■ **Consignes**
1. Dressez la liste de toutes les personnes nommées dans l'extrait sur Fidel et le Parti, à l'exception de Fidel lui-même.
2. Reproduisez fidèlement l'extrait sur Fidel et le Parti, de « On a souvent » jusqu'à « la province d’Oriente. » inclus.
3. D'après l'extrait sur Fidel et le Parti, devant quelle assemblée Fidel a-t-il pris la parole en 1974 ?

■ **Passage choisi**
▬▬▬▬▬▬▬▬▬▬
On a souvent entendu Fidel aborder ce sujet : « Dans notre société et dans notre Parti, un principe doit prévaloir : l’exemple, qui s’exprime par le mérite, la capacité, la modestie. » La plus grande aspiration de Fidel fut que le Parti ne perde jamais sa vertu, ce respect affectueux, ce respect fraternel et cette affection que les masses ressentent pour lui. Il doit être sacrifice et travail, abnégation, honneur, « mais il ne doit jamais un privilège », estimait Fidel en 1974, en prenant la parole devant l’Assemblée de bilan du PCC dans la province d’Oriente.

Aussi bien la pratique de la confrontation que celle de la concertation impliquent des mesures d’organisation de la morale, de la conscience et de la volonté collectives, et cela, c’est le Parti organisé par Fidel, déclare Pablo Gonzalez Casanova.

Le Parti communiste cubain a adopté une ligne de conduite claire selon laquelle la concertation peut avoir lieu au milieu de conflits et au milieu d’une lutte de classe, qui se poursuit y compris lorsque les consensus semblent prédominer. « L’expérience de Cuba à cet égard est immense, et pas seulement dans la défense de sa propre Révolution et à cause des divers affrontements et accords avec les États-Unis, mais pour avoir participé à la guerre en Angola contre l’armée de l’ancien pays colonialiste et raciste d’Afrique du Sud – la plus puissante du continent – et après avoir contribué à sa défaite et avoir réussi à le faire asseoir à la table des négociations jusqu’à parvenir à un compromis de paix », conclut Gonzalez Casanova.

LE SACRIFICE

« Il avait un sens de l’honneur chevaleresque, basé sur le sacrifice », selon l’écrivain uruguayen Eduardo Galeano. Le révolutionnaire et penseur cubain, Armando Hart, ancien ministre cubain de l’Éducation et de la Culture, interpréta cette vocation désintéressée du Parti comme des valeurs indissociables de la vie de son principal leader : « Cet homme qui a conçu, dirigé et défendu intelligemment et sans aucune hésitation, l’œuvre gigantesque de la Révolution cubaine était appelé à être un exemple très élevé et peu commun d’éthique, de culture, de sécurité, d’expérience et de fermeté des principes : le tout dans une même personne. »
▬▬▬▬▬▬▬▬▬▬
■ **Données extraites**
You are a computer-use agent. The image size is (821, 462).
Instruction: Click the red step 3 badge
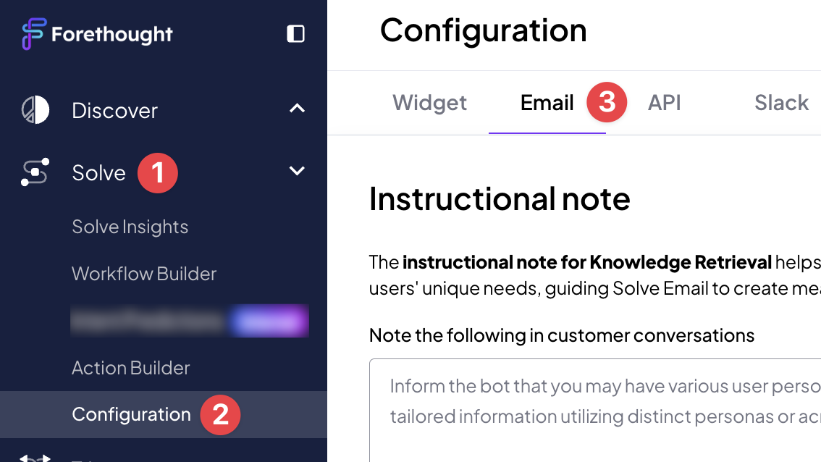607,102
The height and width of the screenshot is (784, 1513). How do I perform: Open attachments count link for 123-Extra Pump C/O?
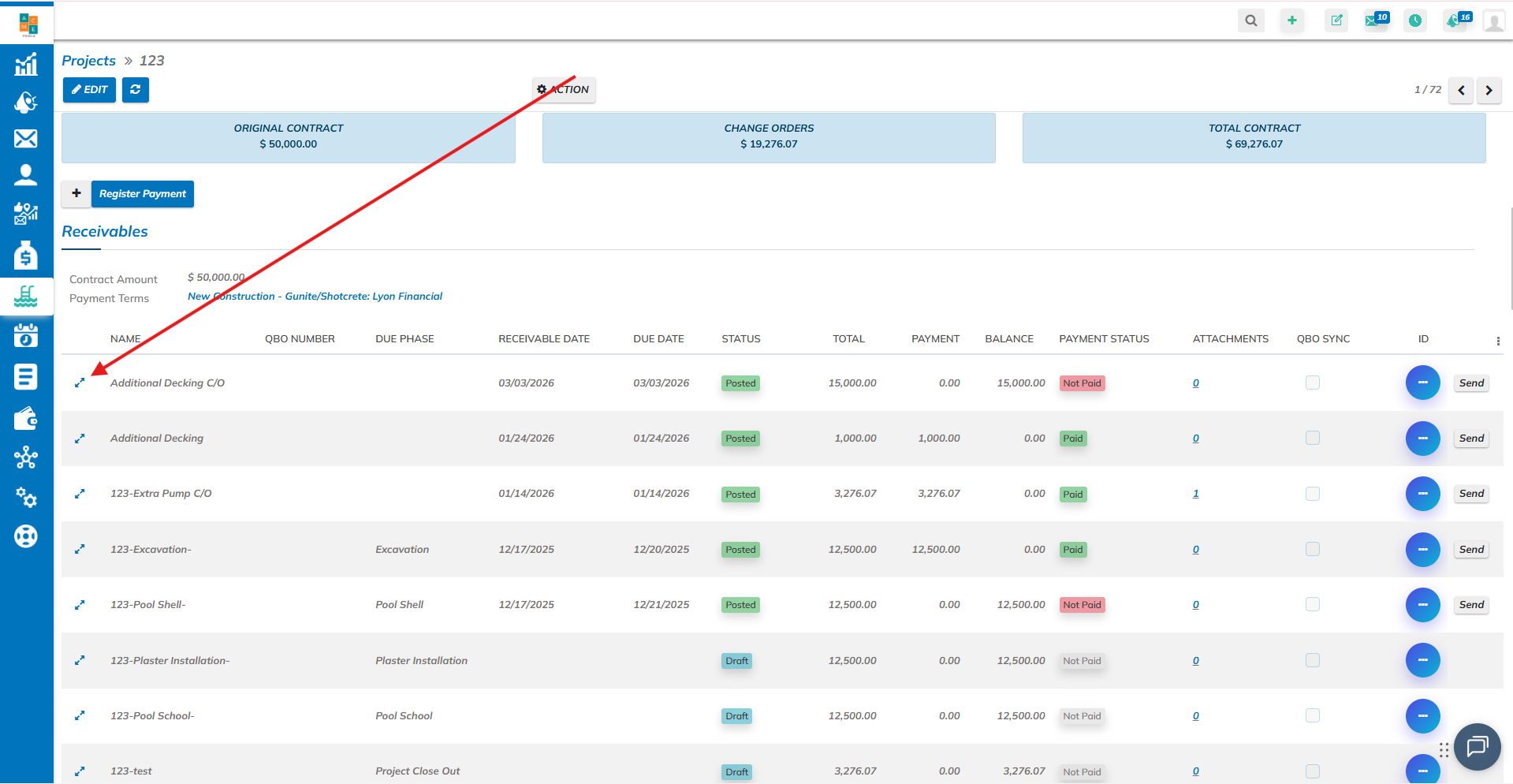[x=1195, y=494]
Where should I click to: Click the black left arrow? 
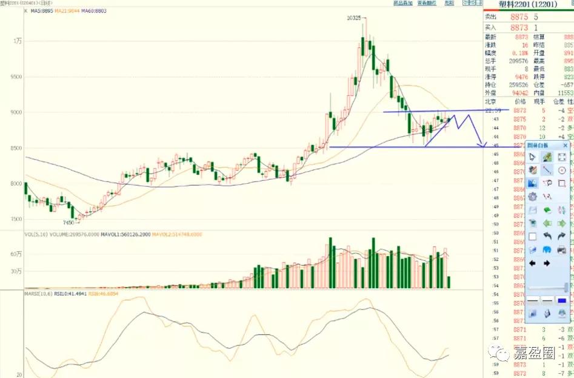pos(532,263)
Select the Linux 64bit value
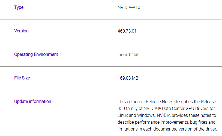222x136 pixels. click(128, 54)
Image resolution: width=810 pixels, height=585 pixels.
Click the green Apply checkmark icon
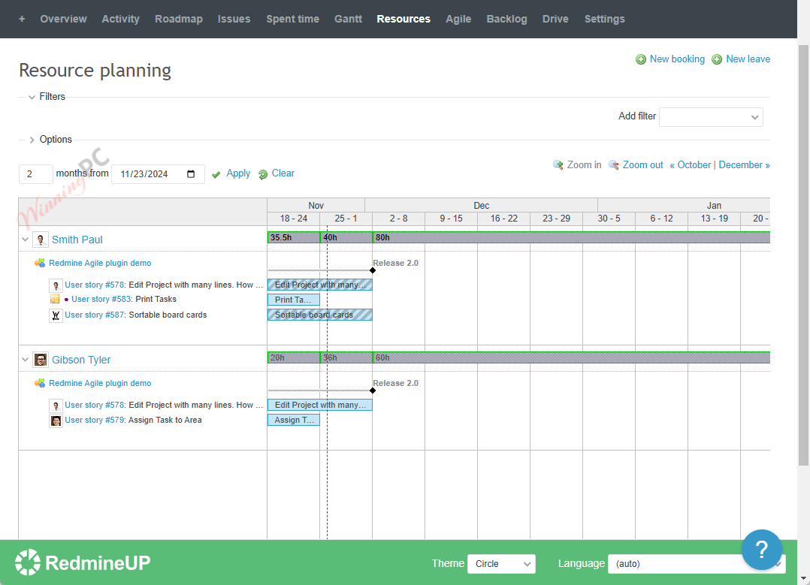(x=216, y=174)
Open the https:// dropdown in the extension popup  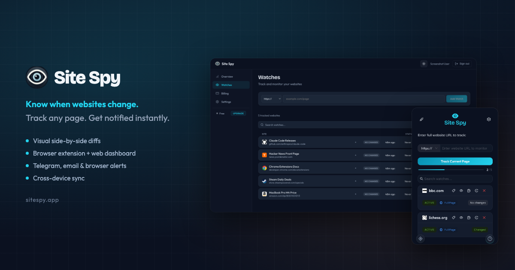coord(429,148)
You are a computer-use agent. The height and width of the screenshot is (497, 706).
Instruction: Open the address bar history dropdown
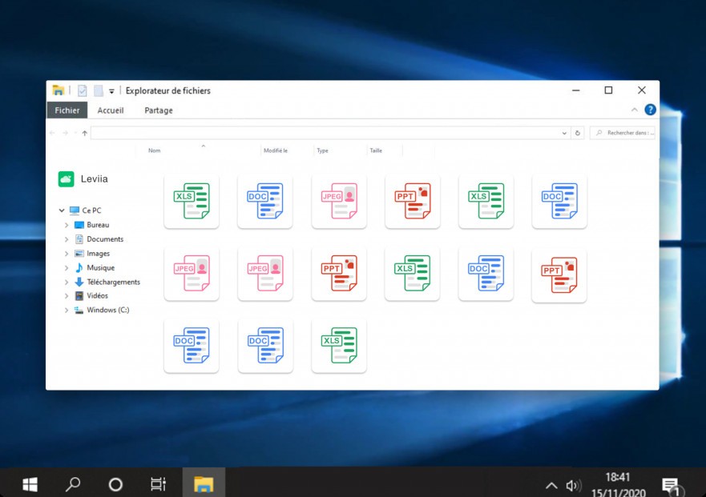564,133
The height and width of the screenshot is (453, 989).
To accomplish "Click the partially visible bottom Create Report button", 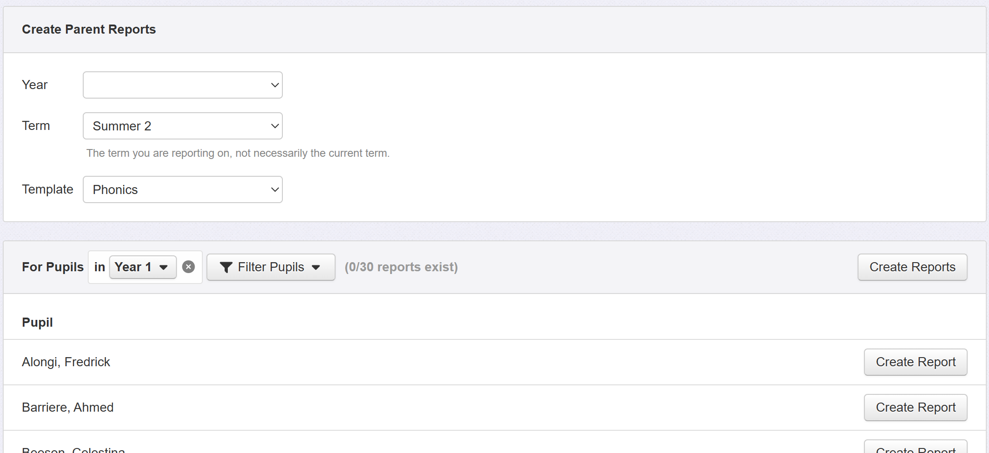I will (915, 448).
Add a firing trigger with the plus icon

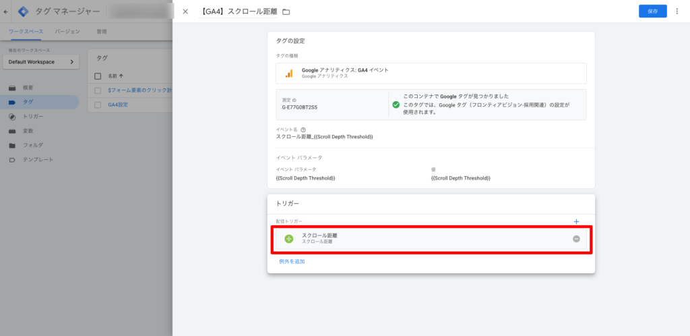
▬▬▬▬▬▬▬▬▬▬
■ **Réponses finales**
1.
Pablo Gonzalez Casanova
Eduardo Galeano
Armando Hart

2.
On a souvent entendu Fidel aborder ce sujet : « Dans notre société et dans notre Parti, un principe doit prévaloir : l’exemple, qui s’exprime par le mérite, la capacité, la modestie. » La plus grande aspiration de Fidel fut que le Parti ne perde jamais sa vertu, ce respect affectueux, ce respect fraternel et cette affection que les masses ressentent pour lui. Il doit être sacrifice et travail, abnégation, honneur, « mais il ne doit jamais un privilège », estimait Fidel en 1974, en prenant la parole devant l’Assemblée de bilan du PCC dans la province d’Oriente.

3. Devant l'Assemblée de bilan du PCC dans la province d'Oriente.